*What the task asks:*
Of the records below, reproduce only the span that opens with the line containing "Given: Tick the All Age Groups checkbox" and closes with the last line.

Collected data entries
##########
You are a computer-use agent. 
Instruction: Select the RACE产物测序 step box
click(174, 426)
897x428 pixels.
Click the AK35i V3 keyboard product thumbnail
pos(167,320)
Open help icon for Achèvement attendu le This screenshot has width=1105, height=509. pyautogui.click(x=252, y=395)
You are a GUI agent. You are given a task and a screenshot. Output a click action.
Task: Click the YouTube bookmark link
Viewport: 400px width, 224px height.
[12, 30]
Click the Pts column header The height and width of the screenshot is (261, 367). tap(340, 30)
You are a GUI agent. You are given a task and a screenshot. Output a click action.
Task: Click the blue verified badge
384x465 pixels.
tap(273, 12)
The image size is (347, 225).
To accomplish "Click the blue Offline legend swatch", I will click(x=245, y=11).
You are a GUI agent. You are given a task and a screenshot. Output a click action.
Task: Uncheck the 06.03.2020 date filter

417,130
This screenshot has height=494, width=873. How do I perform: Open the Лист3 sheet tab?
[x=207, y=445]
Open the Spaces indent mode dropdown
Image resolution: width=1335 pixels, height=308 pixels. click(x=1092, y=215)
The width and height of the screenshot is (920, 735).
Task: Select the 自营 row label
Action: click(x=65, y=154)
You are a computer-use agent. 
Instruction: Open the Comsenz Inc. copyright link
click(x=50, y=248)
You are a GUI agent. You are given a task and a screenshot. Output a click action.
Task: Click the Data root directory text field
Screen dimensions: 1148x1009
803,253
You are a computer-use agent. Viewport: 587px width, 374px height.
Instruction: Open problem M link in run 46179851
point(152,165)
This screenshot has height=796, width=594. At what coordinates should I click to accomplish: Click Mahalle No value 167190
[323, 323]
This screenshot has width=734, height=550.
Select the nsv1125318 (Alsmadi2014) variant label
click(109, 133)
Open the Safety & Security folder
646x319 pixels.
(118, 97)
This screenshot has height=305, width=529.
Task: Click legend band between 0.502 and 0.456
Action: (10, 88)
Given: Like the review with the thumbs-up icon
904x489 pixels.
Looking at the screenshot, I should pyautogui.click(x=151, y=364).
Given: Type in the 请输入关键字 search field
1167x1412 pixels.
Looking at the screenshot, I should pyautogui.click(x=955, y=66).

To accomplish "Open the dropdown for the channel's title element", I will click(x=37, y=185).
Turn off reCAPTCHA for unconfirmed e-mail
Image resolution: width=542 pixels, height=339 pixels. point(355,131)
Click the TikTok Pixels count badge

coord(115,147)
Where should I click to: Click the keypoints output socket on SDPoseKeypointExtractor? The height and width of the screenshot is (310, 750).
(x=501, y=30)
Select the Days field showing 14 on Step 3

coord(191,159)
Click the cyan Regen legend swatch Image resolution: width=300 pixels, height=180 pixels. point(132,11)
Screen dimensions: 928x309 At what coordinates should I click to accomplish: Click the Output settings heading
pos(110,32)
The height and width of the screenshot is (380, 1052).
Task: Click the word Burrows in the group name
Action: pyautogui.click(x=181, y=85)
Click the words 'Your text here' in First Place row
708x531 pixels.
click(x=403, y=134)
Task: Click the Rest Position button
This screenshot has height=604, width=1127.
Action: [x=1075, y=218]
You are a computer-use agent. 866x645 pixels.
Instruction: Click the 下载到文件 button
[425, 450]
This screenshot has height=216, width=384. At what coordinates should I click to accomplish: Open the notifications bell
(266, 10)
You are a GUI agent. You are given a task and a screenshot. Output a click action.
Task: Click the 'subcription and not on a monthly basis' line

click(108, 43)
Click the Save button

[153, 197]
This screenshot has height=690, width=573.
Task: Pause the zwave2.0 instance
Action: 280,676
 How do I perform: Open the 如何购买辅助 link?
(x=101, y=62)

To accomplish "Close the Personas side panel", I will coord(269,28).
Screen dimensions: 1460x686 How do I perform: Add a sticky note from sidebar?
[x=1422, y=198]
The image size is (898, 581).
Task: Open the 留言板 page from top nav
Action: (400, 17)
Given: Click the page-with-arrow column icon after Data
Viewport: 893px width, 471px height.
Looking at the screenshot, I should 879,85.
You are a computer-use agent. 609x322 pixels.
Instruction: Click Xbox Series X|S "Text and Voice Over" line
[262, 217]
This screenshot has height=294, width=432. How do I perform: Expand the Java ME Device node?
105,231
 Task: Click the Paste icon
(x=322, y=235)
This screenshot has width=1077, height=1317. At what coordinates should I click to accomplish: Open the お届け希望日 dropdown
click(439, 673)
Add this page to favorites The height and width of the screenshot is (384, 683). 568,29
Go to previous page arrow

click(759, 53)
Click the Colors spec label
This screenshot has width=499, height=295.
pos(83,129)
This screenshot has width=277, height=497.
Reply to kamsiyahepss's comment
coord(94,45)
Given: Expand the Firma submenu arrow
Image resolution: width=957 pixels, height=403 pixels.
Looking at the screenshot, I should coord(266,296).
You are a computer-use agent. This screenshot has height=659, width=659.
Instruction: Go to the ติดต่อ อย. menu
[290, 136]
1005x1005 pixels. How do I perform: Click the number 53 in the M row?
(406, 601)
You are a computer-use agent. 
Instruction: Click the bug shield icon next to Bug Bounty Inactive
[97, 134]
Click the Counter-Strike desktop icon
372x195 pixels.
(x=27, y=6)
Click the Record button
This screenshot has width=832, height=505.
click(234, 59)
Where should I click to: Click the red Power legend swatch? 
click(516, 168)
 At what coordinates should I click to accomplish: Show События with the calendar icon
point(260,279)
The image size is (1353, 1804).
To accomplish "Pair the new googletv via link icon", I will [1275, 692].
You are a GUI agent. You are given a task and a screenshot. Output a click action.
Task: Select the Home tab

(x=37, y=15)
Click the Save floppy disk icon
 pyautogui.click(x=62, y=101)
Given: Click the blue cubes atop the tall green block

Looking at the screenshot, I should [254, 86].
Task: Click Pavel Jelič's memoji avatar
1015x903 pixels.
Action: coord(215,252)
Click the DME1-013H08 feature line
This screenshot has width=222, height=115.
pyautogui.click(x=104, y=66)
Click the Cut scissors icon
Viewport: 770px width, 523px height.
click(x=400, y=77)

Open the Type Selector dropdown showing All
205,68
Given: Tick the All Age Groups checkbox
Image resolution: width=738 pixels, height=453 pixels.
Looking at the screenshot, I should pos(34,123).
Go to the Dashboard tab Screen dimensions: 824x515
##########
*Solution for this task:*
Given: Tick the All Age Groups checkbox
Image resolution: width=738 pixels, height=453 pixels.
Looking at the screenshot, I should pos(34,123).
Go to the Dashboard tab Screen dimensions: 824x515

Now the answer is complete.